Original Research ARTICLE
Features Discriminating COVID-19 From Community-Acquired Pneumonia in Pediatric Patients
- Department of Imaging Center, Wuhan Children's Hospital (Wuhan Maternal and Child Healthcare Hospital), Tongji Medical College, Huazhong University of Science and Technology, Wuhan, China
Purpose: To discuss the different characteristics of clinical, laboratory and chest computed tomography (CT) between coronavirus disease 2019 (COVID-19) and community-acquired pneumonia (CAP) in pediatric patients.
Methods: We retrospectively retrieved data of inpatients with COVID-19 from January 21st to March 14th, 2020, and CAP from November 1st, 2019 to December 31st, 2019 in Wuhan Children's Hospital. We divided CAP into mycoplasma pneumonia and other viral pneumonia. We analyzed clinical and radiological features from those patients, and compared the differences among COVID-19, mycoplasma pneumonia and other viral pneumonia.
Results: Eighty COVID-19 inpatients from January 21st to March 14th, 2020, as well as 95 inpatients with mycoplasma pneumonia and 50 inpatients with other viral pneumonia from November 1st, 2019 to December 31st, 2019 were included in our study. All patients were confirmed with RT-PCR. The clinical symptoms were similar in the three groups. Except fever and cough, diarrhea (6/80, 7.5%), tachypnea (2/80, 2.5%), and fatigue (6/80, 7.5%) were less common in COVID-19 patients. Compared to mycoplasma pneumonia and other viral pneumonia inpatients, COVID-19 patients present remarkably increased alanine aminotransferase (69/80, 86.3%). The typical CT feature of COVID-19 is ground-glass opacity, and it was more common in COVID-19 patients (32/80, 40%).

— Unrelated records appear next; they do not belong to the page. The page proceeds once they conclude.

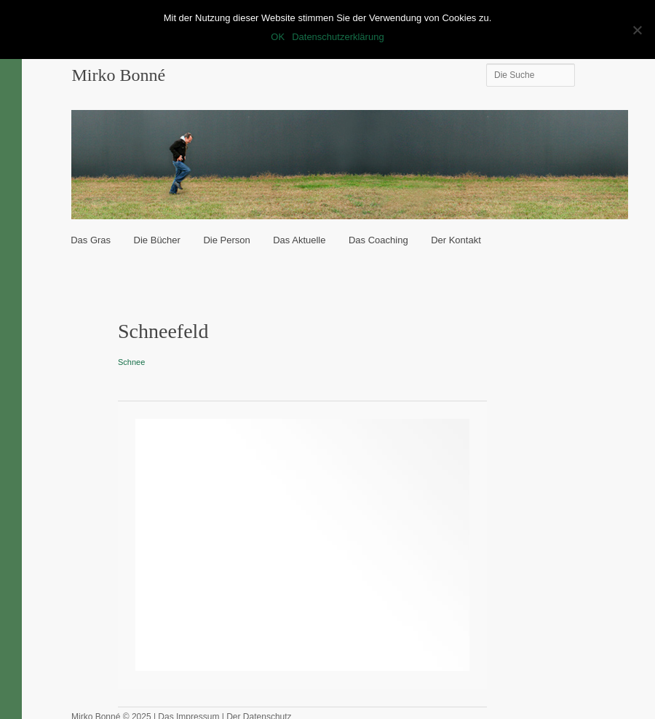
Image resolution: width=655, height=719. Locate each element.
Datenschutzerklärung (338, 36)
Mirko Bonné (118, 75)
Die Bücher (157, 240)
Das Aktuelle (299, 240)
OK (278, 36)
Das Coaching (378, 240)
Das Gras (91, 240)
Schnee (131, 362)
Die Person (226, 240)
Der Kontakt (456, 240)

Conclusion: The COVID-19 shared similar onsets with CAP. Even though the ground-glass opacity and elevated level of ALT were frequent in COVID-19, the better way for treatment and management of this disease is quickly and accurately identifying the pathogen.
In late December 2019, the pneumonia caused by a novel coronavirus (SARS-Cov-2) was identified in Wuhan Hubei province, China (1). The world health organization named the disease caused by SARS-Cov-2 coronavirus disease 2019 (COVID-19) (2). By September 1st, 2020, 90,383 confirmed cases of COVID-19 in China, and 25,118,689 cases in 216 countries (3). Person-to-person transmission of SARS-CoV-2 occurs through close contact with infected person, mainly via respiratory droplets and after touching contaminated objects (4). And the infections showed familiar aggregation, pediatric patients infected by SARS-CoV-2 appeared later than adult (5, 6). At present, defining the clinical characteristics of the disease in large cohorts of patients is an urgent need. While plenty of data are available for adult patients with COVID-19, limited reports were available for pediatric patients infected with SARS-CoV-2 (5–7).
Pneumonia is the most common cause of illness in children (8). Community-acquired pneumonia accounts for a large part of pediatric pneumonia. Many pathogens, including bacteria, viruses and other microorganisms, are associated with pneumonia. And viral pneumonia and mycoplasma pneumonia in children are common during autumn and winter (9). So it is very hard time for public health and doctors in this outbreak.
Mycoplasma pneumoniae (MP) is one of most important etiologic agents causing community-acquired pneumonia (CAP) in children (10, 11). The common pathogens of pediatric viral pneumonia include respiratory syncytial virus, influenza A/B virus and so on (11–13). The clinical symptoms of COVID-19 are similar to the other pediatric pneumonias, but there were effective treatments for pneumonia caused by these pathogens already (11). So it is important to distinguish COVID-19 from other pediatric pneumonias.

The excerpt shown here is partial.